The reason: partisan bickering, says Witney Schneidman, a former deputy assistant secretary of state for African affairs under President Bill Clinton who recently authored a report on AGOA for the Brookings Institution.

Few bills have made it to a vote in Congress this year. Any bill, including an extension of the third-country rule, that comes up for a vote therefore runs the risk of having a range of legislation appended to it that otherwise is unlikely to reach the House floor.

That has, in turn, decreased the chances of the third-country rule coming up for a vote, as the supporters of the bill don’t want the provision used a vehicle for other causes, Mr. Schneidman says.

“The House is afraid the Senate will attach a lot of amendments to it and it will die,” says Mr. Schneidman.

Renewing the provision isn’t a pressing issue for U.S. manufacturers as the African third-party garment provision represents a small part of overall U.S. textile imports. But the rule has generated $800 million in exports and a lot of jobs in Africa where oil extraction generates few employment opportunities for medium and low skilled labor.

Thomas Puthoor, who runs a family-owned textiles business in Mombasa, Kenya, with 2,200 employees, is concerned that the expiration of the provision will hit sales. Last year his company, Kapric Apparels EPZ Ltd., exported close to $21 million of merchandise to the U.S.

“As producers, we don’t have much alternatives. The domestic market in Africa cannot support our kind of factory size. We could end up with factory 1/4th to 1/5th the size, if it’s not shutdown.”

He adds that the third-country rule and other provisions of AGOA “has been a bigger boon to this part of world compared to aid that did not percolate down to the people.”
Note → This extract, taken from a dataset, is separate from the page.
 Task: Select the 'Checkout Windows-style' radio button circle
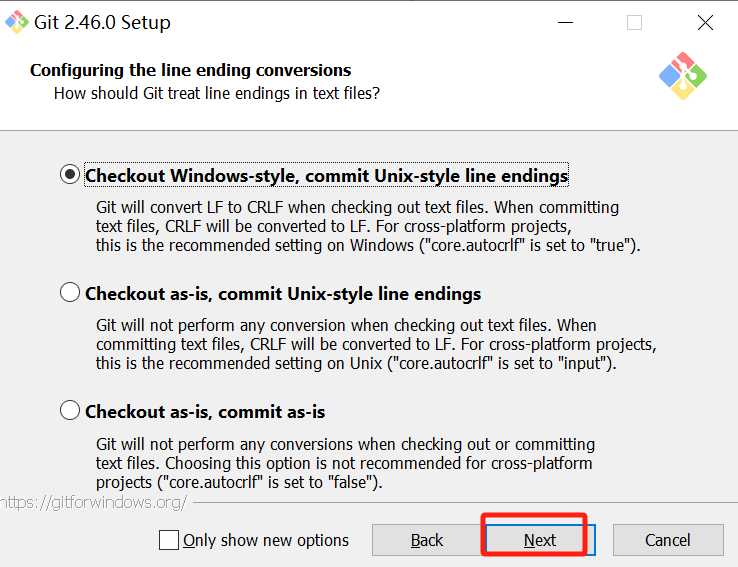(x=70, y=175)

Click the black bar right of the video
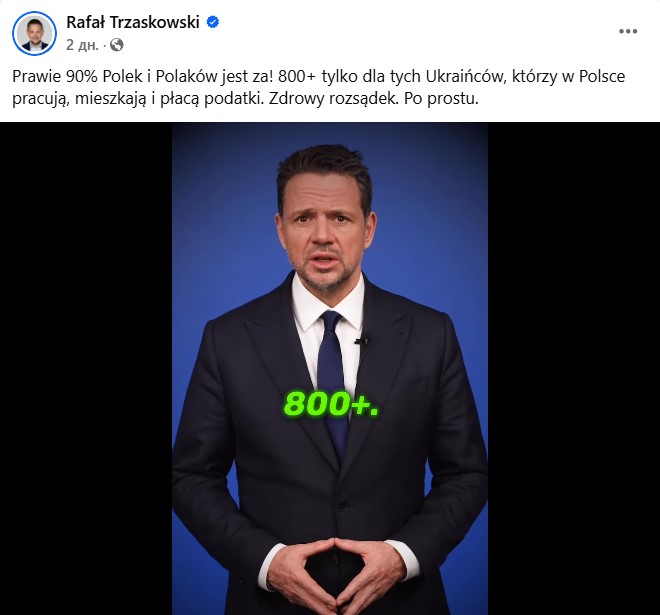[574, 368]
Already, the prospect of expiration is hurting the industry. Sourcing for global apparel takes place nine months in advance of new trends and seasons. Some U.S. companies have already stopped sourcing from Africa because they are not sure if, by the fall, Africa will still have the tariff differential.

On Thursday the U.S. government is hosting the annual trade conference on AGOA in Washington D.C. where discussion will be held on how to enhance and update the act.

The tussle over textiles comes at a time when the Obama administration stated goal is to create U.S. jobs by increasing exports.

The African Development Bank has described Africa as a continent experiencing rising income levels and the future emergence of a sizeable middle class of a billion people — a possible destination market for U.S. goods.

AGOA , which is set to expire in 2015, was crafted at a time when the U.S. focus was aid and not trade. According to Mr. Schneidman, this needs to change, if U.S. firms are to compete with countries like China which has engaged Africa with an estimated $ 73.4 billion in export trade.

A bipartisan effort called the “Increasing American Jobs through Greater Exports to Africa” has been introduced in the House. It is an attempt to compliment AGOA and boost American exports to Africa.

The Obama administration has taken the jobs bill into consideration, as a lot of the provisions in the bill can be done as a directive from the White House. A possible announcement by the administration, on the jobs bill, is anticipated during the conference in Washington D.C.